- **PROBLEM REQUIREMENTS**
Write out the material below word for word, from its start through the line containing "click(x=558, y=98)", and leave the pictures out of your answer.

-=-=-=-=-

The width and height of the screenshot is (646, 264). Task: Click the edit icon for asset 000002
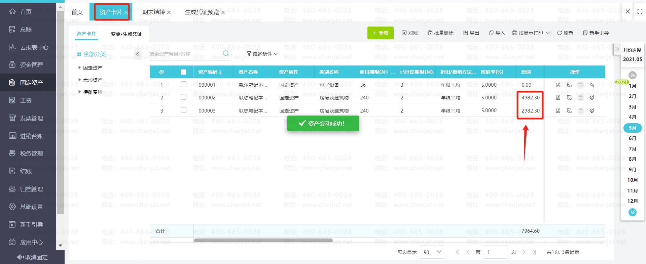click(x=558, y=98)
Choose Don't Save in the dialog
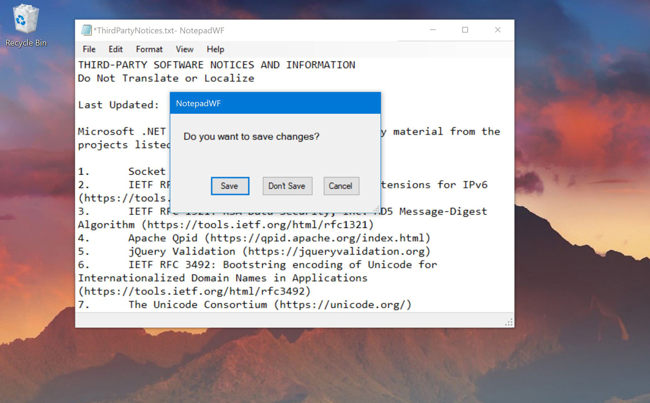This screenshot has height=403, width=650. pos(287,186)
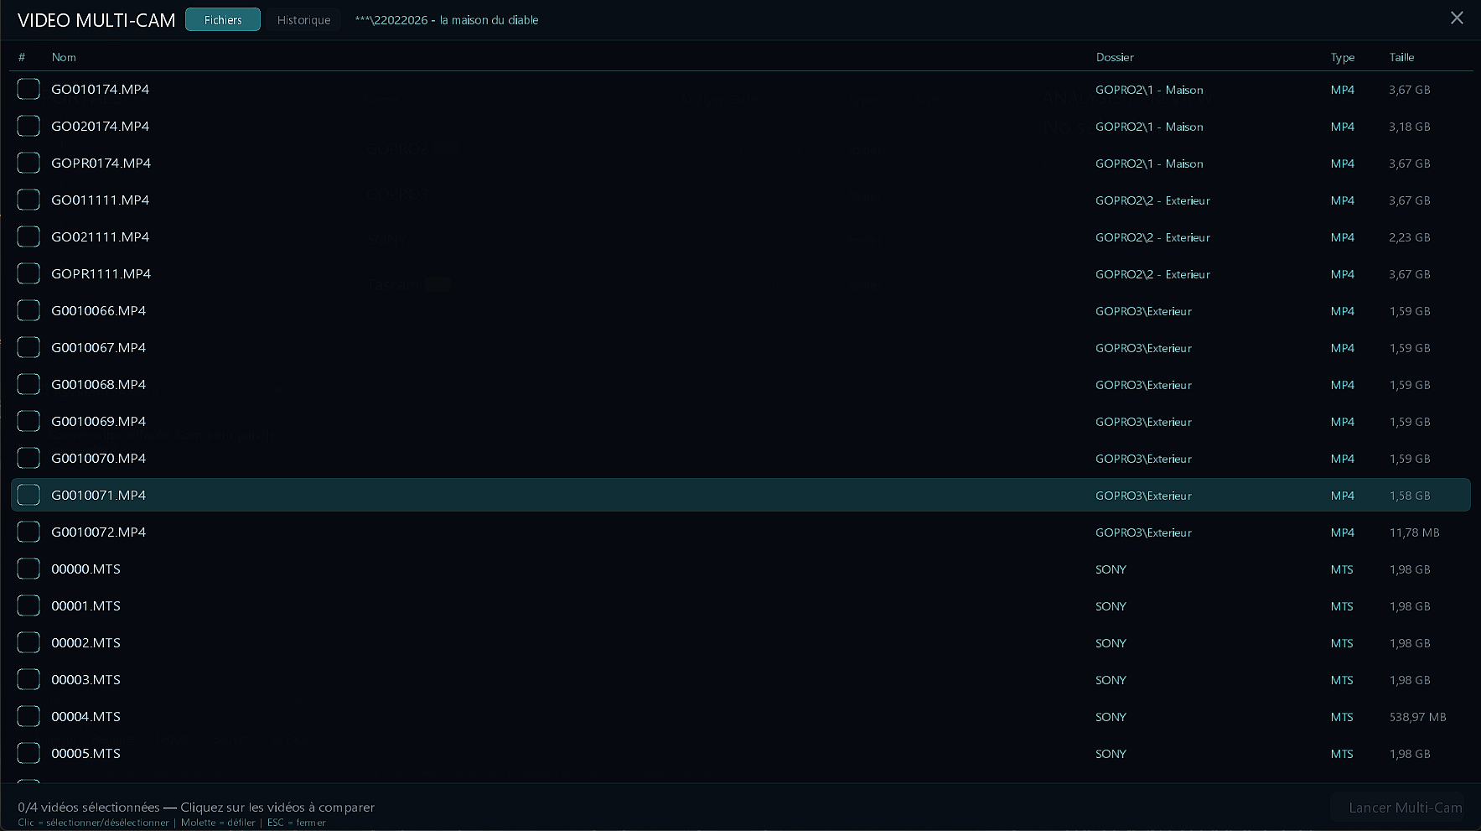Pick the GO021111.MP4 file name
Viewport: 1481px width, 831px height.
100,237
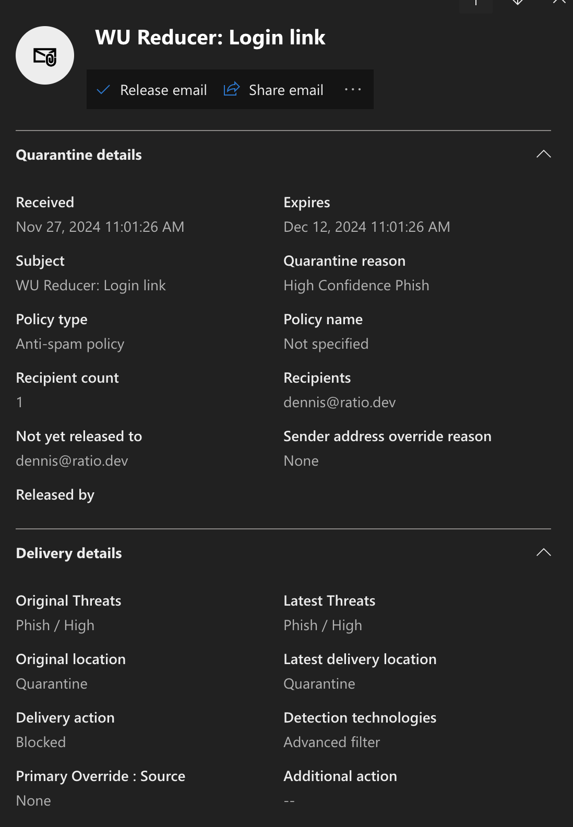Click the address under Not yet released to
The height and width of the screenshot is (827, 573).
72,461
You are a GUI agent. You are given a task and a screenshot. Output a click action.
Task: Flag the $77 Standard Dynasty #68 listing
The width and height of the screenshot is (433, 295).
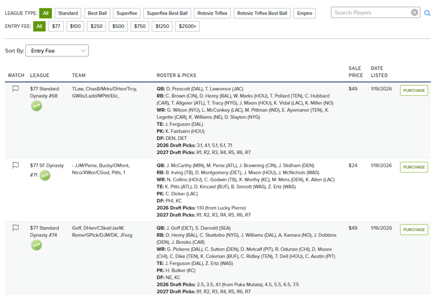16,89
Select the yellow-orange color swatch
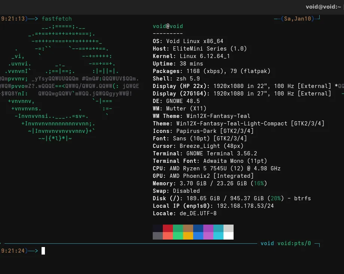The image size is (344, 274). click(188, 236)
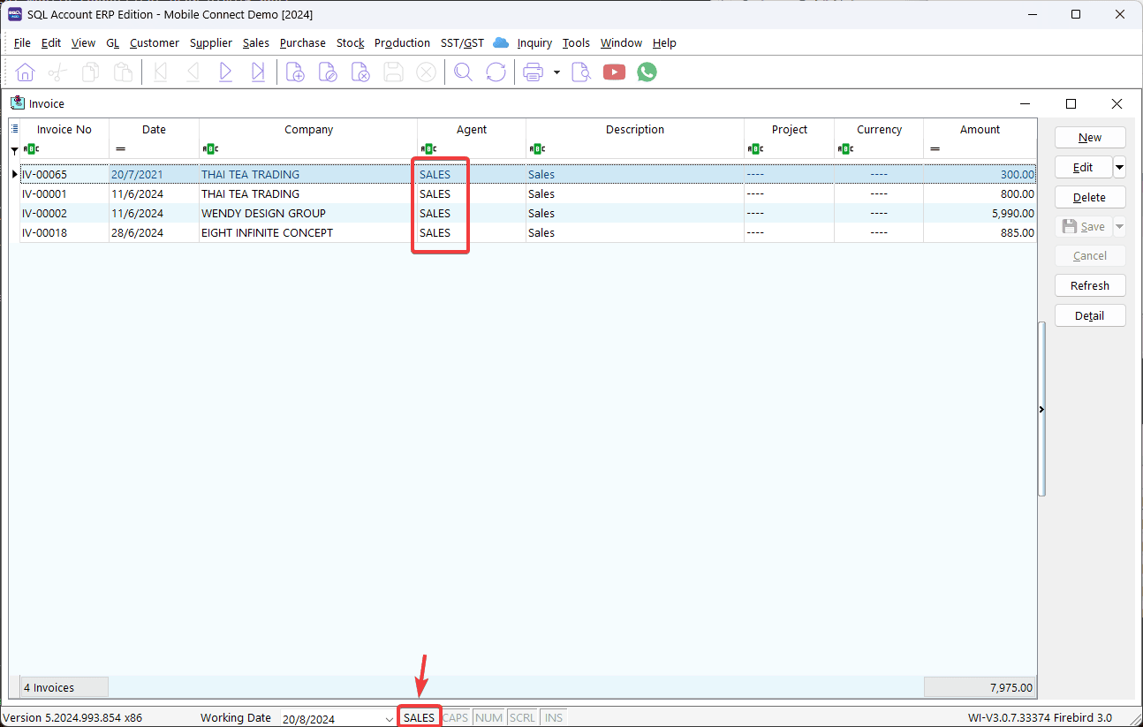Expand the dropdown arrow beside Edit button
Viewport: 1143px width, 727px height.
click(x=1119, y=167)
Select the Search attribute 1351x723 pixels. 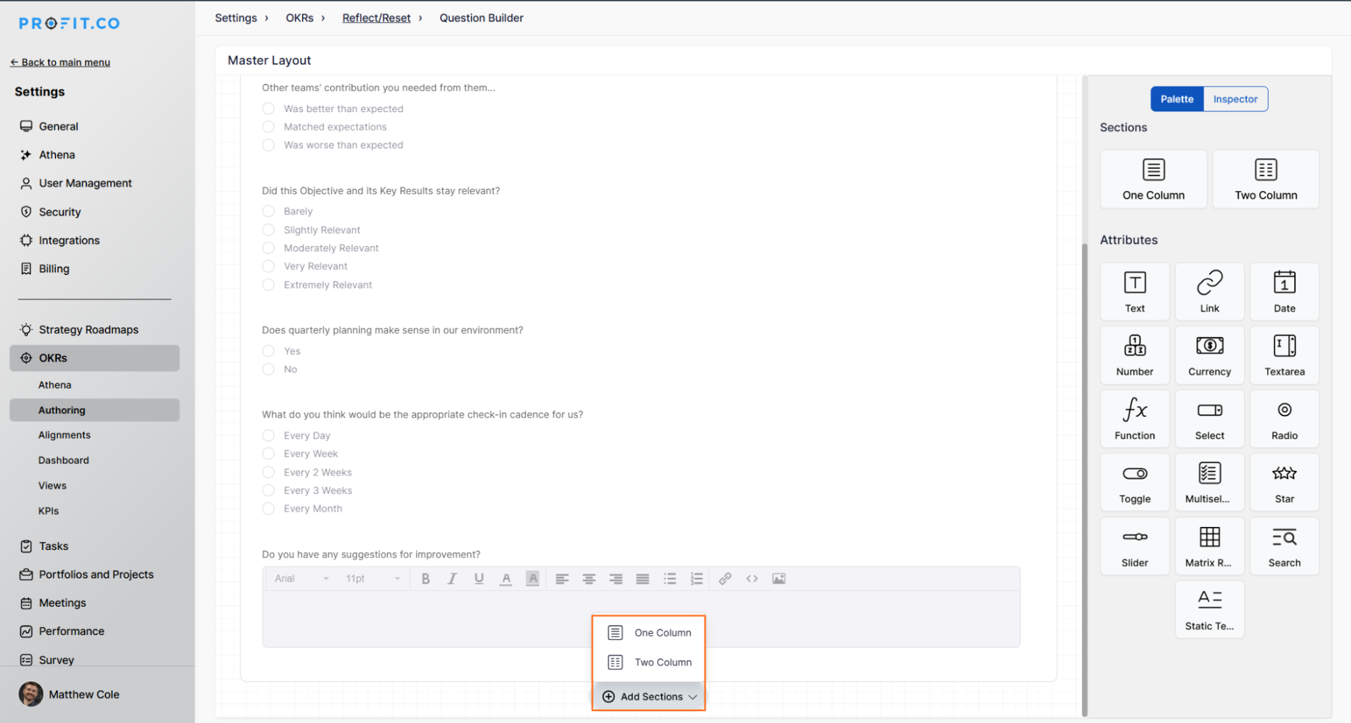1283,545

-=-=-=-=-

- **COMPLETE ANSWER**
The width and height of the screenshot is (646, 264). Task: Click the edit icon for asset 000002
click(x=558, y=98)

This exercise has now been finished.